The Ripple Effect of Change Management

These key drivers are having a profound impact on the way organizations operate. The figure below shows how change ultimately trickles down to employees while influencing multiple departments at once.


Gartner-CEB recommends a change management strategy that is open-source and employee cocreated. This participative approach is consistent with our idea of employee-generated learning, which is driven by employees and provides access to diverse expertise. We translate Gartner-CEB’s open-source change strategy (at organizational and HR team levels) into newer practices at talent management, L&D and employee levels.

As organizations become less hierarchical and more open, HR and L&D must embrace inclusive, participative approaches to learning. These approaches encourage employee engagement and productivity; they give employees the freedom to collaborate. Employees can take their initiatives and align their personal career growth with the overall success of the organization.

Employee-driven approaches are not a free-for-all. They require direction and curatorship from L&D professionals who know what it takes for educational content to be effective. The most effective approaches involve a partnership between L&D, HR and employees.

Impact on L&D: Employee-Generated Learning

How can L&D departments adapt to these changes and put employee-driven strategies into action? L&D expert Jane Hart argues that, “L&D professionals need to break free from their traditional roles and relinquish some responsibility — instead of spoon-feeding employees, we should be helping people do things for themselves.”

L&D managers play an important role in enabling employee-generated learning. They should stop creating content themselves and instead start enabling employees (subject matter experts) to do so. In a late 2015 report, Gartner predicted the fast-paced rise of employee-generated learning, stating, “By 2018, more than 80 percent of organizations will leverage user-generated content for their corporate learning strategy to improve employee engagement and increase productivity.” The concept of user-generated content is central to the employee-generated learning model.

There are two things organizational L&D departments can do to get started with employee-generated learning:

  1. Give subject matter experts the right tools and let them get started.
  2. Direct the process while letting SMEs do the actual content creation.

This is a modern L&D approach for addressing the new challenges organizations face today. However, it takes creativity and a collaborative mentality to make it work because company leadership must be on board. There may also be resistance to change among employees and a struggle to achieve good quality at first.
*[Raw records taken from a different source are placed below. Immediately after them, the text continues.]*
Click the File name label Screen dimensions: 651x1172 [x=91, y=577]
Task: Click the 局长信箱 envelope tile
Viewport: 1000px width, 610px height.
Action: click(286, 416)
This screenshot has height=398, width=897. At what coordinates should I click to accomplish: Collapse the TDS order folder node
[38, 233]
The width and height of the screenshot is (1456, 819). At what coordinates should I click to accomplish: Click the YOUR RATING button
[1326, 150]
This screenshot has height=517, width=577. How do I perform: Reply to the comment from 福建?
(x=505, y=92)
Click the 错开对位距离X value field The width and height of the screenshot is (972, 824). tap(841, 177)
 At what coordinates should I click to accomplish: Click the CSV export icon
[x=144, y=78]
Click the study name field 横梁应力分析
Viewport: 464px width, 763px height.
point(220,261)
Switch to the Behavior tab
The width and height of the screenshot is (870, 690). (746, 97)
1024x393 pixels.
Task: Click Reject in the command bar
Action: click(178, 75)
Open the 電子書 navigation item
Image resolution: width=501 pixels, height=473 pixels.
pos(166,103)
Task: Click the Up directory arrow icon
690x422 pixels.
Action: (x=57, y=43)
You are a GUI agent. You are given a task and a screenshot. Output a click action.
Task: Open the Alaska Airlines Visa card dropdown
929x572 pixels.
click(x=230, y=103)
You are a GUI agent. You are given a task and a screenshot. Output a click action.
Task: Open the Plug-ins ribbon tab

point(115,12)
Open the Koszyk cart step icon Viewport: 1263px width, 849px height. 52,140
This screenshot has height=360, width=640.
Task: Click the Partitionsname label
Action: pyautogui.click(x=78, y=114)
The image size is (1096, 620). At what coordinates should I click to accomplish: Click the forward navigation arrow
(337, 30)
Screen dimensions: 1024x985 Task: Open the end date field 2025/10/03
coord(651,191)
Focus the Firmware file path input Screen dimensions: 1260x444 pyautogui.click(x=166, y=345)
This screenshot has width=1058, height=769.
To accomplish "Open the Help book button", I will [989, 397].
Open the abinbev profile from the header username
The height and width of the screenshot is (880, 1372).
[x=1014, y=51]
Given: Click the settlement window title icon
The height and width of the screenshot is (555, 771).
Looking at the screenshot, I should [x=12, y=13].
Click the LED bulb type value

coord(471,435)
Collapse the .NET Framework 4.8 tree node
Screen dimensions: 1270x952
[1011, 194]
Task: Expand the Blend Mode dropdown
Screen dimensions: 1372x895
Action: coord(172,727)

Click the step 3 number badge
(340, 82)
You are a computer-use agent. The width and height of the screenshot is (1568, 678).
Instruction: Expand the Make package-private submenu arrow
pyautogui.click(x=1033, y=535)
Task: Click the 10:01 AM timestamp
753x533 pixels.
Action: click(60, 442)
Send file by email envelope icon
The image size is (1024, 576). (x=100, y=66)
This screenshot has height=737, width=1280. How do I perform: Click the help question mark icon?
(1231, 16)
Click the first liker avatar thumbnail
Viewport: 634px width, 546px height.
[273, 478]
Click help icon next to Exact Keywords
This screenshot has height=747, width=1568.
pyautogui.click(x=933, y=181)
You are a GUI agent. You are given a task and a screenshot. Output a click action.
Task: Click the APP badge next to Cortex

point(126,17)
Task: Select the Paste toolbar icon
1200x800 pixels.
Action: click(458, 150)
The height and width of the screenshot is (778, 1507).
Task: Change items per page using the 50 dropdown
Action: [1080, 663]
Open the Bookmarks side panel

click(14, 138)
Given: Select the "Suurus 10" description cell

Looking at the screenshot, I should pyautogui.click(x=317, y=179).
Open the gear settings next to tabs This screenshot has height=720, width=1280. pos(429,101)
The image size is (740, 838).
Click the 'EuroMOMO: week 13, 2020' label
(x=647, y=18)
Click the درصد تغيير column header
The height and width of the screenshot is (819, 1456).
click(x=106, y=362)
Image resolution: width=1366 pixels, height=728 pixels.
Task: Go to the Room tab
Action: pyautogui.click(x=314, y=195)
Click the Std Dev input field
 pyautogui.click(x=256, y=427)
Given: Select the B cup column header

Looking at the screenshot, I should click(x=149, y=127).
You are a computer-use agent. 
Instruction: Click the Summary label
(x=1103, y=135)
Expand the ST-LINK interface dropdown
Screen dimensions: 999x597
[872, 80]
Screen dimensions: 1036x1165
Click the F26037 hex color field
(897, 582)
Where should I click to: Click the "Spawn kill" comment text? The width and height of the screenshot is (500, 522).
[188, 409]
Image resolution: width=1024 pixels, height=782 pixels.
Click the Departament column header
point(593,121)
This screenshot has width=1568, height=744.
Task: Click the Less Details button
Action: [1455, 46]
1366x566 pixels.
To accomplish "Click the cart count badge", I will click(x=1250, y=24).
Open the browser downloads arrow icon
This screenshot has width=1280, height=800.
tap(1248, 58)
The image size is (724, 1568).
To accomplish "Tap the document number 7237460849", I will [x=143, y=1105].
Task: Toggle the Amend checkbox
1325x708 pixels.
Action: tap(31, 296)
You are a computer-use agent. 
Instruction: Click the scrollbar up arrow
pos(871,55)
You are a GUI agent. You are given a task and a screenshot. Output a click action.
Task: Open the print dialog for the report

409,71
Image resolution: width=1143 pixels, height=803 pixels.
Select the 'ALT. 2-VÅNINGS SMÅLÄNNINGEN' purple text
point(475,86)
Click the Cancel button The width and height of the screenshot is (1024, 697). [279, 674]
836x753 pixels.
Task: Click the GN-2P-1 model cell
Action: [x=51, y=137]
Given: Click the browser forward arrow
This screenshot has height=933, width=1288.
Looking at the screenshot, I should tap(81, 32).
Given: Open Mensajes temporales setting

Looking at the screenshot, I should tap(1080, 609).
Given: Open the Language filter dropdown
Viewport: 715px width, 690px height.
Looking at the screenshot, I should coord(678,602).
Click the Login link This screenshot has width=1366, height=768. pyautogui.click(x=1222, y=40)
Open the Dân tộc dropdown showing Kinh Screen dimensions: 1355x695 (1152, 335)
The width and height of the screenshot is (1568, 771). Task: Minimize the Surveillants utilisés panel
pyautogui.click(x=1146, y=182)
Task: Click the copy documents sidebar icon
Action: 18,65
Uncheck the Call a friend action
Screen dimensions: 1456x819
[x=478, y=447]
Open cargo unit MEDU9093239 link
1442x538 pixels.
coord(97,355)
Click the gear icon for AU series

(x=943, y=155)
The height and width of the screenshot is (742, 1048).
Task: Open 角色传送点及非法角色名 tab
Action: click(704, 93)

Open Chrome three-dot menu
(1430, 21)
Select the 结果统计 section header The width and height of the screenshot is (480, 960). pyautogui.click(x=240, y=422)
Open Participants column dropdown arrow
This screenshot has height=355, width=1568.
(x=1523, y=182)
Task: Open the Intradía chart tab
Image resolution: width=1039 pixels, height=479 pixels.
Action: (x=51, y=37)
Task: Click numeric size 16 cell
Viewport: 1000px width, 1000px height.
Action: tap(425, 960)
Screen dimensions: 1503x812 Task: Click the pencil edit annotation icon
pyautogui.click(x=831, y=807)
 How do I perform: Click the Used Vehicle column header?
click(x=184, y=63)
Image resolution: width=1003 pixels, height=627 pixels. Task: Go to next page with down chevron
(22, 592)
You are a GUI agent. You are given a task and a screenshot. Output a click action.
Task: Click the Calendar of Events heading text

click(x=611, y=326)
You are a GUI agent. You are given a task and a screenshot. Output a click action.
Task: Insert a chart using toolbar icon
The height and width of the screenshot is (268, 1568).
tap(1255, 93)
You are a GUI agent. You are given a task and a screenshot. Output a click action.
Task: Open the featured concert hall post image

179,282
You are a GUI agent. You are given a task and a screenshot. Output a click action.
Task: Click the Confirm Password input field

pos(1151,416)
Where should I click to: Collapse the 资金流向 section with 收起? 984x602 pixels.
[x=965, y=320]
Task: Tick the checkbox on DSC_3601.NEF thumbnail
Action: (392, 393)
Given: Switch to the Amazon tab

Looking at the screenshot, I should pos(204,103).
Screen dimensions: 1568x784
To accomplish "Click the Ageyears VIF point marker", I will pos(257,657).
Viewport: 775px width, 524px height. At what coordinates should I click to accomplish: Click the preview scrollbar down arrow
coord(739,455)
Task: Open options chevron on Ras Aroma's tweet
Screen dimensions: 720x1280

It takes informed leadership from L&D to get the message across to all stakeholders, to guide and counsel employees and, finally, to champion the change.

Furthermore, employee-generated learning is a democratic solution. To realize its full potential, L&D must effectively combine design (learning needs, content design), technology (IT, infrastructure) and business (HR, talent development, alignment, goals, budget) while also being mindful of strategy, marketing, leadership and other areas of the business. The end goal is to foster a knowledge-sharing culture and ultimately build an internal body of information and resources — build your own Google!

L&D can learn many important lessons from start-up culture. When rolling out an employee-generated learning program, it is helpful for L&D managers to see themselves as product managers. By adopting the product-management process as practiced in today’s cutting-edge start-ups, L&D professionals create a more agile, democratic environment for implementing employee-centered learning. The product they are managing is the learning content that is created by certain employees for other employees to consume. Thinking like a start-up and acting like product managers enables L&D professionals to start operating effectively at the intersection of design, technology and business.